During this time my husband starts working as a landscape designer and salesman for the 2nd largest landscape construction company in Arizona. He does well. He becomes their top salesman month after month and the money he’s making is very good. So good that we buy a custom motorcycle and a Ferrari.

Money, no matter how much, cannot make a marriage happy.

Even though we are both earning fantastic salaries, we spend very little time together. He works long days, sometimes staying awake all night to design a plan. I’m still gone 60+ hours away from home when I’m working.

On New Year’s eve of 1994, I make a special date with my husband. I say, “You and me, New Year’s eve – 9 pm. I’ll cook a prime rib roast, put the kids to bed, and we’ll have a romantic dinner by the fireplace.” We have the date – Drink champagne and eat dinner by the fire. Just before midnight we conceive our 2nd daughter and fall asleep. Of course we didn’t know we conceived her at the time, but soon a few weeks later, we learned we had.

The stress level was building rapidly.

It was undetectable, yet growing. The stress in my husband’s life was also quite intense. Rather than being able to recognize what was happening and talk about it, we started blaming each other.

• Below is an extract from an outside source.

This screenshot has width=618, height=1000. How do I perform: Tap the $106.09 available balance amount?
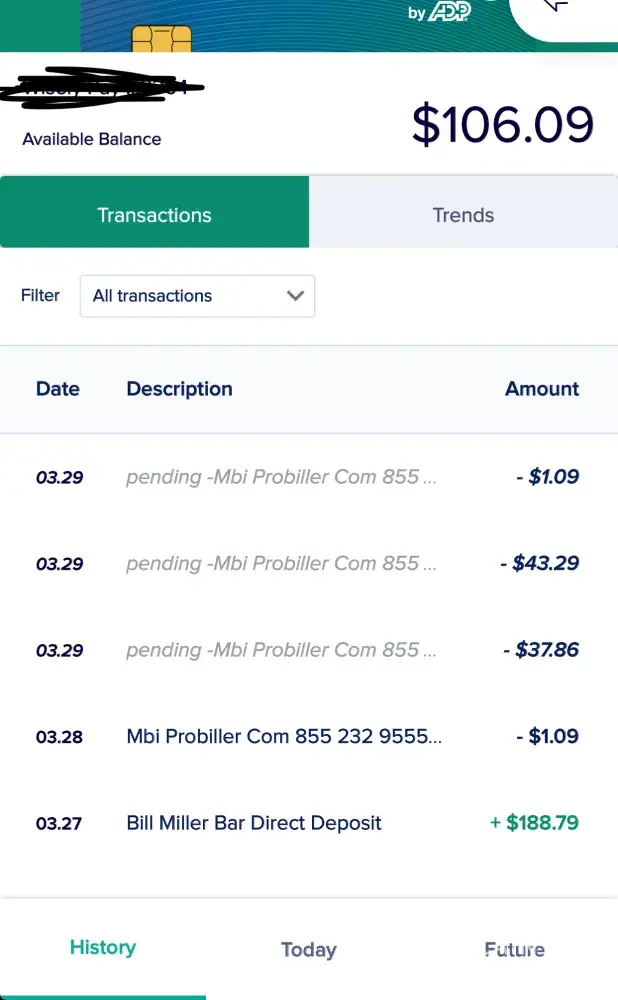click(x=503, y=124)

I was over worked, over stressed, and needed help. We did have a live-in nanny who took care of the children, cooked, and cleaned for us, which helped a LOT! However, much of the day to day household responsibilities remained. Grocery shopping, paying bills, maintaining the swimming pool, doing yard work, car & boat maintenance still remained. And it all fell on my shoulders.

I ask for help.

I asked him to pay the bills. Write the checks and mail them. He didn’t want to. “It wasn’t a time consuming job”, he reasoned, “plus you’re better at it than me”, he said. I needed help doing yard work and taking care of the pool. He wouldn’t do it. His solution, “I’ll hire someone to do it.” In his mind that was the perfect solution.

As I look back, that probably really was the best he could do. He drove to pick up and return the nanny each week and that was a 2 hour round trip every Friday and Sunday night.

The gap widens.

As the stress continued to grow and lack of effective communication skills to use, the distance between us grew wider. We were both unhappy, had unmet expectations, felt it was the other person’s fault, and saw no solution to the problem. We argued a lot and didn’t resolve the issues. I felt angry most of the time, and didn’t treat him well. He was fed up with not feeling loved and wanted out.

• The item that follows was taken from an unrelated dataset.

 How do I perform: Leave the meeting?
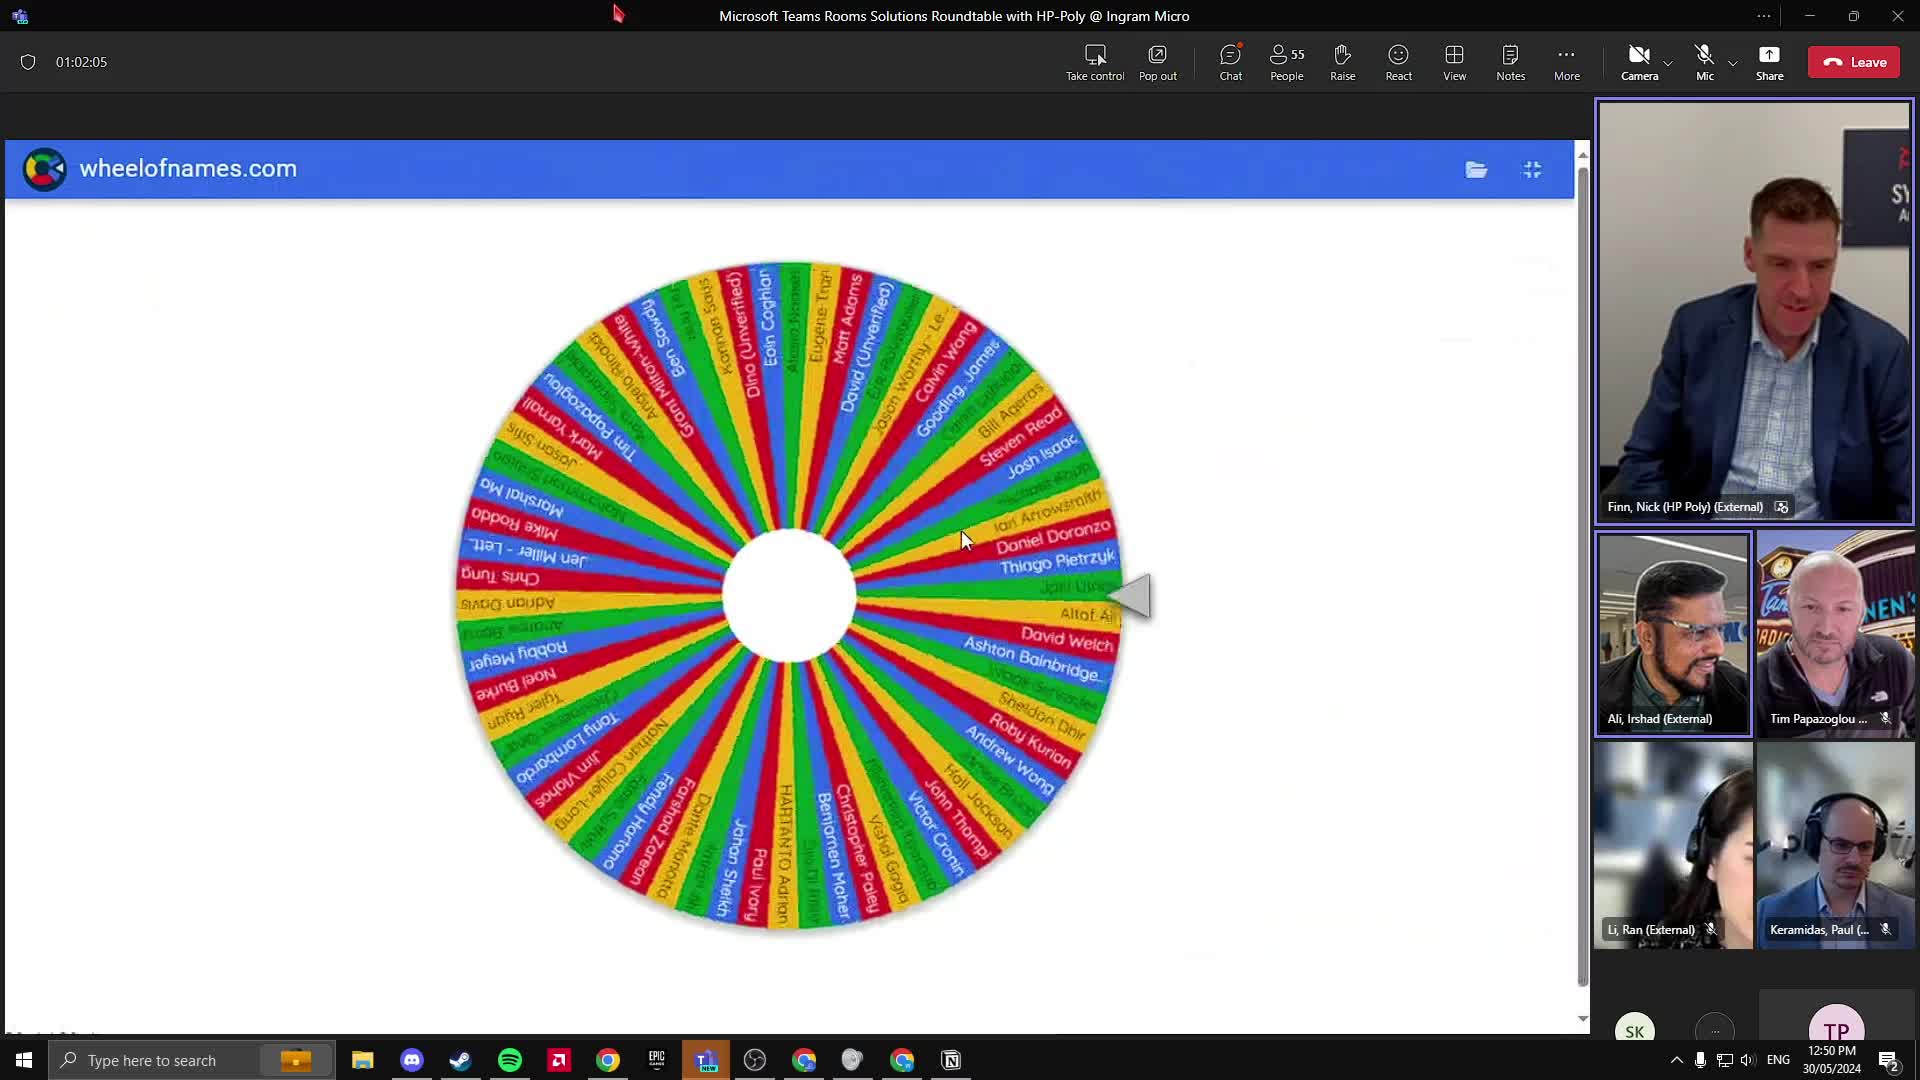click(1854, 62)
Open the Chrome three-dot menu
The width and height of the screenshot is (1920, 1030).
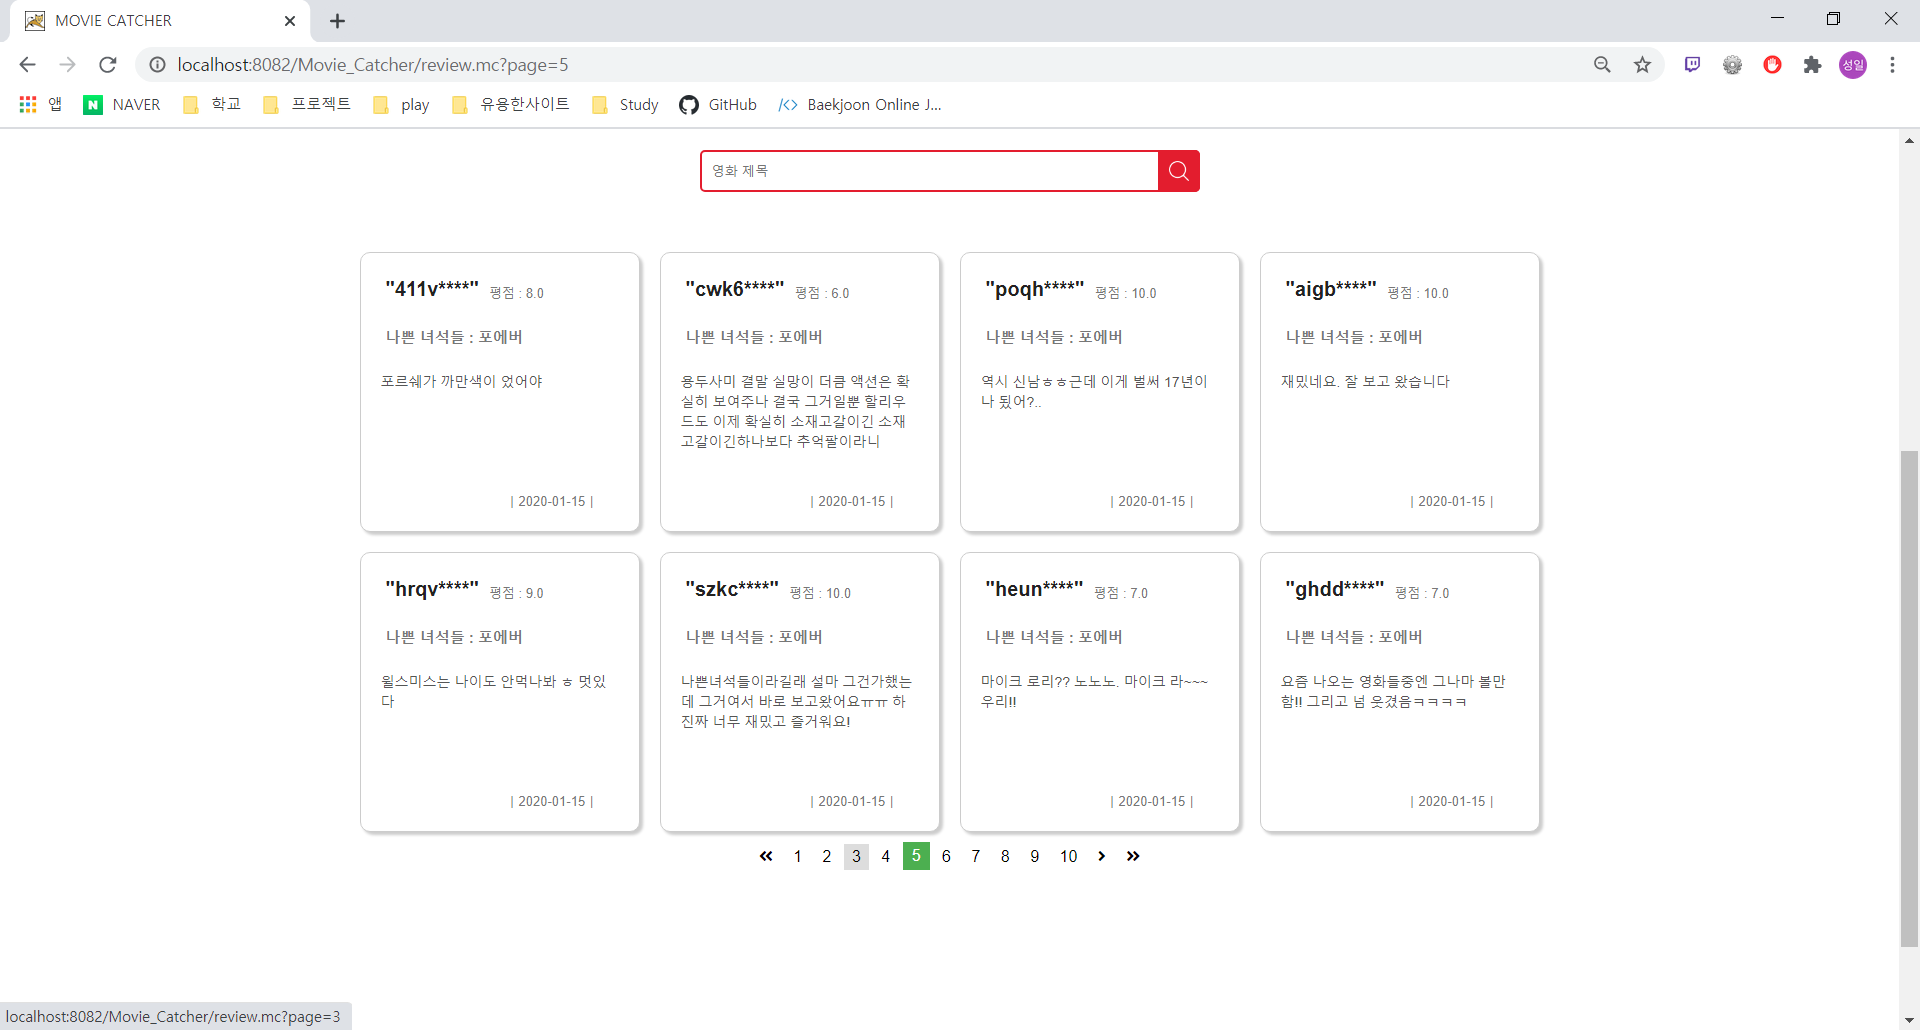[1893, 64]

During our 7th year of marriage, he tells me he wants a divorce. I’m blindsided and devastated.  I want to see a counselor, he doesn’t; but he agrees to go with me anyway – out of courtesy for my feelings.

Rebuilding after wanting to divorce.

Thank goodness, we met with the perfect counselor. He never told us what to do or what was wrong with our marriage. He asked questions. Skillfully crafted questions, designed to help us recognize that we were in love and that we did want to try and make it work.

This began the process of re-building our relationship. Things went well for several years.